[TEXTE SUPPORT]
“Fauda”, sur Netflix : d’Israël à Bruxelles, une quatrième saison pleine d’action.

Opération spéciale, enlèvement revendiqué par le Hezbollah… La nouvelle saison de la série israélienne commence sur des chapeaux de roue. Pour ne plus jamais relâcher le rythme. Et s’ouvre en plus sur l’Europe, avec Laura Smet dans le rôle d’une chic flic.

Fauda laisse rarement les amateurs de suspense et d’action sur leur faim très longtemps. Et cette quatrième saison inédite ne devrait pas les décevoir, qui s’ouvre sur une scène de traque hautement périlleuse, menée par les membres des forces spéciales israéliennes dans les ruelles de la vieille ville de Jénine — course-poursuite et échange de tirs à la clé. Sans Doron, la tête brûlée, hier leader charismatique de l’unité, que sa hiérarchie a mis sur la touche pour cause d’insubordination. Retranché dans la ferme de son père, loin des siens, l’impulsif militaire ronge son frein. Mais sa retraite sera de courte durée…

Tout comme la lune de miel de Nurit et Sagi, jeunes mariés cueillis par l’annonce, peu après leurs noces, de l’enlèvement à Bruxelles de Gabi, le chef de la sécurité intérieure israélienne. Un kidnapping commandité par le Hezbollah et perpétré par une cellule de séides basée à Molenbeek (irrémédiablement associée aux attentats qui y ont été préparés…), et commis sous les yeux de Doron, qui avait justement repris du service pour assurer la sécurité de son patron. Trompé par un agent double, qu’il pensait avoir acquis à sa cause et avait chargé d’une ambitieuse mission d’infiltration, voilà Gabi cruellement pris à son propre piège, devenu la victime des techniques de manipulations qu’il connaît sur le bout des doigts : c’est précisément sur elles qu’il a bâti sa carrière.

[EXTRAITS DE DONNÉES]
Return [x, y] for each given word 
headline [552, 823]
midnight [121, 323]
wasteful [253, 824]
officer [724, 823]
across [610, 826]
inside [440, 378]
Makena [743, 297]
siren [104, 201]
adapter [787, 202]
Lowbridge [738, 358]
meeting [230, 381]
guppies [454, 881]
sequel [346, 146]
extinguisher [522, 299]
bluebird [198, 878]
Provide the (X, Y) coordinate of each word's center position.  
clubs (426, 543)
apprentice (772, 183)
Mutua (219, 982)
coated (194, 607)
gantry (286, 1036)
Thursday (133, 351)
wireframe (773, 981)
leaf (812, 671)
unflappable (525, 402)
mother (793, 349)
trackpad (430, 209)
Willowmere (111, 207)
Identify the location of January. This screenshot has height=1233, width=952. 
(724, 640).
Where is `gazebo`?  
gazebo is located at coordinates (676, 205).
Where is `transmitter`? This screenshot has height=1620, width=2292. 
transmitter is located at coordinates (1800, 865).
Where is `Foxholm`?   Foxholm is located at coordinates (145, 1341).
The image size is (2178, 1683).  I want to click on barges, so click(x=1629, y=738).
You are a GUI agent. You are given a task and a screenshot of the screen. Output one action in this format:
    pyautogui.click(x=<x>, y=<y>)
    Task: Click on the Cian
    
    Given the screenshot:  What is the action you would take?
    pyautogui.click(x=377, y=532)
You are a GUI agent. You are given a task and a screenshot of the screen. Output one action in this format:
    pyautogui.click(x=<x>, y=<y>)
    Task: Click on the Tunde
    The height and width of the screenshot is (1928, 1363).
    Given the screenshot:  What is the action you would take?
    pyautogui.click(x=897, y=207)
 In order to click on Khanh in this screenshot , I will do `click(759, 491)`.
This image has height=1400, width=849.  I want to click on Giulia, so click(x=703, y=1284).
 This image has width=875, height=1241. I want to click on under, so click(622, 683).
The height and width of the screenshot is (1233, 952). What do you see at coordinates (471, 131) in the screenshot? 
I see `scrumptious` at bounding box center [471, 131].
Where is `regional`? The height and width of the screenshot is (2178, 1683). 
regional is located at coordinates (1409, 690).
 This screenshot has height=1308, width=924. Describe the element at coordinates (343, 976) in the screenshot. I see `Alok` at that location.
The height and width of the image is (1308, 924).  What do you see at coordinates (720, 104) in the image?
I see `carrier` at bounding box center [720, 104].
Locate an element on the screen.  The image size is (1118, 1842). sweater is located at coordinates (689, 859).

[LISTE DES CONSIGNES]
[a] Dans le texte sur la quatrième saison de Fauda, quelle organisation commandite l'enlèvement de Gabi ?
[b] Résumez en deux phrases le texte sur la quatrième saison de Fauda.
[c] Reprenez le texte sur la quatrième saison de Fauda à la suite de sa dernière phrase et poursuivez-le.

[RÉPONSES SUCCESSIVES]
[a] Le Hezbollah.

[b] La quatrième saison de la série israélienne Fauda, diffusée sur Netflix, s'ouvre sur une traque des forces spéciales israéliennes dans la vieille ville de Jénine, sans Doron, mis sur la touche pour insubordination. Revenu en service pour assurer la sécurité de Gabi, chef de la sécurité intérieure israélienne, Doron assiste à l'enlèvement de celui-ci à Bruxelles, commandité par le Hezbollah et perpétré par une cellule basée à Molenbeek, après que Gabi a été trompé par un agent double.

[c]
L’histoire se déploie ici entre Israël, le Liban, les Territoires palestiniens et la Belgique. Un nouveau théâtre européen, qui aurait dû donner lieu à un tournage en Ukraine, finalement relocalisé au printemps 2022, guerre oblige, en Hongrie… Intéressant fil bruxellois, qui donne à voir la complexité de la coopération policière entre les services des deux pays. Choc des cultures qui laisse une nouvelle fois entrevoir les libertés protocolaires prises par des agents israéliens toujours des plus rugueux… Il offre aussi la surprise de découvrir une nouvelle venue au casting, Laura Smet, dans la peau d’une flic belge.